“When you’re a writer, you live in dreamtime. It’s kind of like a kite. You begin with your own story, and the higher it goes, it starts to take off and characters start to say things you would never say. The more you tether it to your life, it won’t go very far. It has to begin from something constructed for me that’s real, and then — I just give it more string.”
–Sandra Cisneros, episode 293 of Talk Easy with Sam Fragoso
Writer Sandra Cisneros has been making sense of the world on the page since 1984’s The House on Mango Street. In honor of Hispanic Heritage Month, we wanted to replay our 2022 conversation with the beloved poet.
We discuss her first poetry collection in 28 years, Woman Without Shame (4:40), why she chooses to write ‘dangerous’ pieces (6:18), and the significance of her poem, “My Mother and Sex” (8:38).

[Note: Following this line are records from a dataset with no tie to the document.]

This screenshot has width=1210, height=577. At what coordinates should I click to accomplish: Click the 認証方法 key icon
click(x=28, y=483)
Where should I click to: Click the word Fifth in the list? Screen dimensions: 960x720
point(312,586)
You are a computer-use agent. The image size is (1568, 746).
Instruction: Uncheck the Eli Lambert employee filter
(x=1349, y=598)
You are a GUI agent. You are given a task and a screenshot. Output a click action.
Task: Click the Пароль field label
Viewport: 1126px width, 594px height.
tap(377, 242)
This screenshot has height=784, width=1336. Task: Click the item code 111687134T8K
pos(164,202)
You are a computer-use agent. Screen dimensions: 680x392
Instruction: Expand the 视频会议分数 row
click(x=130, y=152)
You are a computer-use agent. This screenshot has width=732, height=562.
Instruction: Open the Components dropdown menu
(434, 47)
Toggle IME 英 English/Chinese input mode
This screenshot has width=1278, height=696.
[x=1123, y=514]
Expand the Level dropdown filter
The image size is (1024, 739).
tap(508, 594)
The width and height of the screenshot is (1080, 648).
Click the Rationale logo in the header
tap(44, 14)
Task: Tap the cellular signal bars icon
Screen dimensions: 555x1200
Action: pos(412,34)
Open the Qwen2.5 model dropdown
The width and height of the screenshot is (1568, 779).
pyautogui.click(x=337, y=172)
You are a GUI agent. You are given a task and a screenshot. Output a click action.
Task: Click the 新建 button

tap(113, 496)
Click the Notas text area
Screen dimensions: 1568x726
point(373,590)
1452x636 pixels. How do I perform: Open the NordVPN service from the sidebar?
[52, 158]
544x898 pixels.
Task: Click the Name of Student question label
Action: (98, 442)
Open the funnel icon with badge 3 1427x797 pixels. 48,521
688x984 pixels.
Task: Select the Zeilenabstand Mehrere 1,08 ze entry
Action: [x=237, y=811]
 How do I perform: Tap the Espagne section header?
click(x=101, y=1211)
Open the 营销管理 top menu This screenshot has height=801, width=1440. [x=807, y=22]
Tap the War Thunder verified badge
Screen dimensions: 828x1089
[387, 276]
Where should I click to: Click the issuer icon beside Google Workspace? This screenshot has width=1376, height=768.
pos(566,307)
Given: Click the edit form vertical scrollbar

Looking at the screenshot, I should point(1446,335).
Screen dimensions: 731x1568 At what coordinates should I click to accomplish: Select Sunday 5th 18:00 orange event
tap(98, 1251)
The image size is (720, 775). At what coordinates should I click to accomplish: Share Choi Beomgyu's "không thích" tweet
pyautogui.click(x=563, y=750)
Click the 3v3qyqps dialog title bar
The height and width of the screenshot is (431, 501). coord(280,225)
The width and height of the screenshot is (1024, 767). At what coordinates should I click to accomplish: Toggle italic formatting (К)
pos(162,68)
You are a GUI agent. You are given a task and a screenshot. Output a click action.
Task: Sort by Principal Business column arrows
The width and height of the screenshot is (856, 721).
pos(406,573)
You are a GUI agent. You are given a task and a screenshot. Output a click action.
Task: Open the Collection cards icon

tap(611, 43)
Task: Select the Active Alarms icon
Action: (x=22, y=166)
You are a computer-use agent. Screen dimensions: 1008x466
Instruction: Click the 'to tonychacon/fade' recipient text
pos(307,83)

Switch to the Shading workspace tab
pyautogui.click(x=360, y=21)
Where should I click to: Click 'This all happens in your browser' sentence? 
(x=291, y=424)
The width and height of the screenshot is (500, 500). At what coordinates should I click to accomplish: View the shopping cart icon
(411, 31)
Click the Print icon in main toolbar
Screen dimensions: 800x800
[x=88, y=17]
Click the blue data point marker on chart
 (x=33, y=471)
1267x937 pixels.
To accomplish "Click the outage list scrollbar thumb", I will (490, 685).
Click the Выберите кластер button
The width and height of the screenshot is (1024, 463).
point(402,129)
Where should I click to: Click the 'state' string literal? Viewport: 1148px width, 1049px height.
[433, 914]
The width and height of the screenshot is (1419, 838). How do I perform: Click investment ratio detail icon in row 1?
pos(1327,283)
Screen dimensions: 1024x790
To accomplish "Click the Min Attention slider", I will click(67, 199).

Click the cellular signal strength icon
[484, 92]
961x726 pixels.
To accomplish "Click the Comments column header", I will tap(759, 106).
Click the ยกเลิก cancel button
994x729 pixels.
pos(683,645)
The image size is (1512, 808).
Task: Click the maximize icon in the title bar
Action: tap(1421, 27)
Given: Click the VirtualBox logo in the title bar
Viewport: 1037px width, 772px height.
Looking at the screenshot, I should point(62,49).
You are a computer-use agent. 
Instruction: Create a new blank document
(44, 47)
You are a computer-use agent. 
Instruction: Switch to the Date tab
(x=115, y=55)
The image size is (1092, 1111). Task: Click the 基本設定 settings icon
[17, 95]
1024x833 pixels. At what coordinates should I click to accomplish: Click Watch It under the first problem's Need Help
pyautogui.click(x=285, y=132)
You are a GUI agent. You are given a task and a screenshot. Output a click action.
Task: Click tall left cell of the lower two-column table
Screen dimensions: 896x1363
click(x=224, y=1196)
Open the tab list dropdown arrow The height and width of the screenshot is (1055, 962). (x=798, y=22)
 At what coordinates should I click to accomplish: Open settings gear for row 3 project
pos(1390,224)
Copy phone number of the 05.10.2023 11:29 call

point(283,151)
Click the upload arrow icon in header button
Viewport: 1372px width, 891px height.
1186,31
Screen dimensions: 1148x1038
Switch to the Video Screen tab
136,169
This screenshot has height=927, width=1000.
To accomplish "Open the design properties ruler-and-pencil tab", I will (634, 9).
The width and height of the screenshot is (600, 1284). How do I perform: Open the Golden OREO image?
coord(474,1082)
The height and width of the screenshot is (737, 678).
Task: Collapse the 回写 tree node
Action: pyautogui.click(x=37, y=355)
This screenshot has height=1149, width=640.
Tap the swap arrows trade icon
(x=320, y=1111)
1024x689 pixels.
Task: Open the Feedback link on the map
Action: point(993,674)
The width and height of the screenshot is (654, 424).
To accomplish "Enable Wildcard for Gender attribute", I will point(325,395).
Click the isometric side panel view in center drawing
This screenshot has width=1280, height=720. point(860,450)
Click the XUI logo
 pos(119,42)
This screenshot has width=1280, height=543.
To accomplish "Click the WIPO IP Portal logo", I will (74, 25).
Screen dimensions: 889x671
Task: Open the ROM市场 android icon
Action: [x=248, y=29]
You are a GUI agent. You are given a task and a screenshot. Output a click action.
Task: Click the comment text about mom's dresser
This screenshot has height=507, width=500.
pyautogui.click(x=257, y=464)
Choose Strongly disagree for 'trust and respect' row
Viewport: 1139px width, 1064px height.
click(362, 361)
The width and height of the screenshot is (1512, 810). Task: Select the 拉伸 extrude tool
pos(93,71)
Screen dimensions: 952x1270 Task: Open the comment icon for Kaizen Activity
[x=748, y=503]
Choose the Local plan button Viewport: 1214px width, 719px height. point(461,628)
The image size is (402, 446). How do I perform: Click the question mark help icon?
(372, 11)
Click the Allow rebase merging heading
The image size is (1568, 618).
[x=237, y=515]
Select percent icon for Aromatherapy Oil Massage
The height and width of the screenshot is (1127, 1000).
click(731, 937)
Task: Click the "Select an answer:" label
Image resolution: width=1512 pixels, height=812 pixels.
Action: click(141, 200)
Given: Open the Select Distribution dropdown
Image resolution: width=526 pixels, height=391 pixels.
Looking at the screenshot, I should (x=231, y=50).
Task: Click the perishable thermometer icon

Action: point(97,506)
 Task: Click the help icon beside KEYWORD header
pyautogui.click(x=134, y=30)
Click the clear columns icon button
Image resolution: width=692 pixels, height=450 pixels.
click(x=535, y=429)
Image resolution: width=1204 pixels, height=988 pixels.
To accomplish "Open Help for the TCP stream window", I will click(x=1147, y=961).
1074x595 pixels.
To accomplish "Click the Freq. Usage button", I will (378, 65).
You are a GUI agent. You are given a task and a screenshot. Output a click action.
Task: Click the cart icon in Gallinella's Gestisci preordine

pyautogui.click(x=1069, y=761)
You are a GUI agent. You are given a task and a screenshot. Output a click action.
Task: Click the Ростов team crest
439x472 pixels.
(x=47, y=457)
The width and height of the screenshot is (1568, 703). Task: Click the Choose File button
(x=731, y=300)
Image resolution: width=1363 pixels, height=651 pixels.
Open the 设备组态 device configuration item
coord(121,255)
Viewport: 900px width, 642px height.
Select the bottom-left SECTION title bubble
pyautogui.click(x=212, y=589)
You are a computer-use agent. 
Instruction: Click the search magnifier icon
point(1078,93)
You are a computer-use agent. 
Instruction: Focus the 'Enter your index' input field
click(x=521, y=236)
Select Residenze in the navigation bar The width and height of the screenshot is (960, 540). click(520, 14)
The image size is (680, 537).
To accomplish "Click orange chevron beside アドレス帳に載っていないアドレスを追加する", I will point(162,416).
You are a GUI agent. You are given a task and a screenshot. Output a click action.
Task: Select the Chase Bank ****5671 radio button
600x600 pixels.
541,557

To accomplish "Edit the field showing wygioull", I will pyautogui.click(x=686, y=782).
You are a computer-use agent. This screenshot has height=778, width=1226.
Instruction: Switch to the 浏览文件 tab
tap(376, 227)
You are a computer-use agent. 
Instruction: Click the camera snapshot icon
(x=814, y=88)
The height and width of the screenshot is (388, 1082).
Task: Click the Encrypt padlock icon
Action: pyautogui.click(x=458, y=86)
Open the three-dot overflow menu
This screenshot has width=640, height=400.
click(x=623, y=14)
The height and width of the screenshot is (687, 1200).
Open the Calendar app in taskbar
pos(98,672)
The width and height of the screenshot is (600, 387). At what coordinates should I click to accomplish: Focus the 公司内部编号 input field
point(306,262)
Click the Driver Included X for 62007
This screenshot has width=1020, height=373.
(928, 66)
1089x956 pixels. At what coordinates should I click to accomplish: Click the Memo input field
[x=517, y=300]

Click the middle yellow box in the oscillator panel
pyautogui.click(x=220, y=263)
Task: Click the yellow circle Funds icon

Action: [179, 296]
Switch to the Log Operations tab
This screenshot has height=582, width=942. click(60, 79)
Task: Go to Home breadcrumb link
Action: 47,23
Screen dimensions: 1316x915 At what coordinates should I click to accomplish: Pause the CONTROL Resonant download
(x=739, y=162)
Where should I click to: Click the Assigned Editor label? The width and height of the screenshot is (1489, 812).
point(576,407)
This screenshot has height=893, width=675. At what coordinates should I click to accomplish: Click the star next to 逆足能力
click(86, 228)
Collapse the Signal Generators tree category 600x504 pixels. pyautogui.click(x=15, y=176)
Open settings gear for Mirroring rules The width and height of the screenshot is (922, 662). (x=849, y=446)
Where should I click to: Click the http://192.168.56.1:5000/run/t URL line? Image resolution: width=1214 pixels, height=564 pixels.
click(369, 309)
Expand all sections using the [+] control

Then, we walk through Sandra’s coming of age between Mexico and Chicago (15:16), the sixth-grade teacher that guided her entry into art (19:39), her epiphanies on class in graduate school (23:49), the “Pilsen Barrio” that shaped her seminal novel, The House on Mango Street (29:05), and how Studs Terkel informed her lifelong approach to story (30:17).
On the back-half, we discuss the loves and losses that inspired Sandra’s early sensual poems (36:36), how she documented her power through “Neither Señorita nor Señora” (40:04), a painful period captured in “Year of my Death” (50:30), the day her mother visited her writer’s office in San Antonio (57:56), and why she still has more to say (and write) at age 67 (59:59).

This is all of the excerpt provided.